Reputation: 87
I'd like to make a generic function for std::stoi, std::stof, std::stod etc.. like:
// std::string -> int
std::string str = "1000000";
int i = to_numeric<int>(str);
// std::string -> long
std::string str = "100000000000";
long i = to_numeric<long>(str);
// std::string -> float
std::string str = "10000.1";
float i = to_numeric<float>(str);
But I do not know how to make the partial specialization:
template<class T>
int to_numeric(const std::string &str, size_t *pos = 0, int base = 10) {
return std::stol(str, pos, base);
};
template<>
long to_numeric<long>(const std::string &str, size_t *pos, base) {
return std::stol(str, pos, base);
};
template<>
float to_numeric<float>(const std::string &str, size_t *pos) {
return std::stof(str, pos);
};
// .....
Errors:
to_numeric.cpp:76:79: error: default argument specified in explicit specialization [-fpermissive]
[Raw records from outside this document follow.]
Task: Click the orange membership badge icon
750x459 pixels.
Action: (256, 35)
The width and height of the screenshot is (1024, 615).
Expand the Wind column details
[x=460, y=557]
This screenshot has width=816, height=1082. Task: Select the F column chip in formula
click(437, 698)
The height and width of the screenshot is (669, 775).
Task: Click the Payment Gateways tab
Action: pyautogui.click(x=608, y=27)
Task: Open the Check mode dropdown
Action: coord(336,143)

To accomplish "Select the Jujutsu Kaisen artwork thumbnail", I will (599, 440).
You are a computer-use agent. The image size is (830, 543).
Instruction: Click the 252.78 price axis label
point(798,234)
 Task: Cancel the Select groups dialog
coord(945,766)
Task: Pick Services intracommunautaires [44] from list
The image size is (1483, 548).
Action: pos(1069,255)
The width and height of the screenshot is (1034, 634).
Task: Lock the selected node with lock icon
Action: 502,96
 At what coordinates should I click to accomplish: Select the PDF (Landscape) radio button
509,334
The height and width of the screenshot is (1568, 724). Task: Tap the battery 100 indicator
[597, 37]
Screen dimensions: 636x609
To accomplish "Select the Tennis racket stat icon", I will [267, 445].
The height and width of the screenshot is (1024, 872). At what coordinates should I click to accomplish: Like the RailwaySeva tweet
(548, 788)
to_numeric.cpp:76:12: error: template-id 'to_numeric<float>' for 'float to_numeric(const string&, size_t*)' does not match any template declaration
make: *** [build] Error 1
Upvotes: 6
Views: 1007
Reputation: 409364
To start with, you have to make the non-specialized template function fully templated. That means you have to make the return type T
. I also recommend that this non-specialized function doesn't do anything more than return e.g. T()
(since it isn't specialized and don't know what function to call).
To continue, the to_numeric<float>
specialization needs to have the same arguments as the non-specialized function, so you need to add the dummy base
argument.
Upvotes: 2
Reputation: 153955
You specify a primary template which takes three arguments (str
, pos
, and base
) but you try to specialize it with function templates taking just one argument. Clearly, this doesn't work: The specializations need to match the primary template.
Partial specializations of function templates are not [yet?] supported. If you need a partially specialized function template you need to do the partial specialization indirectly: You'd delegate to a class template and partially specialized that. The class template may have just one static
function. Of course, in your example you don't use partial specialization but full specialization.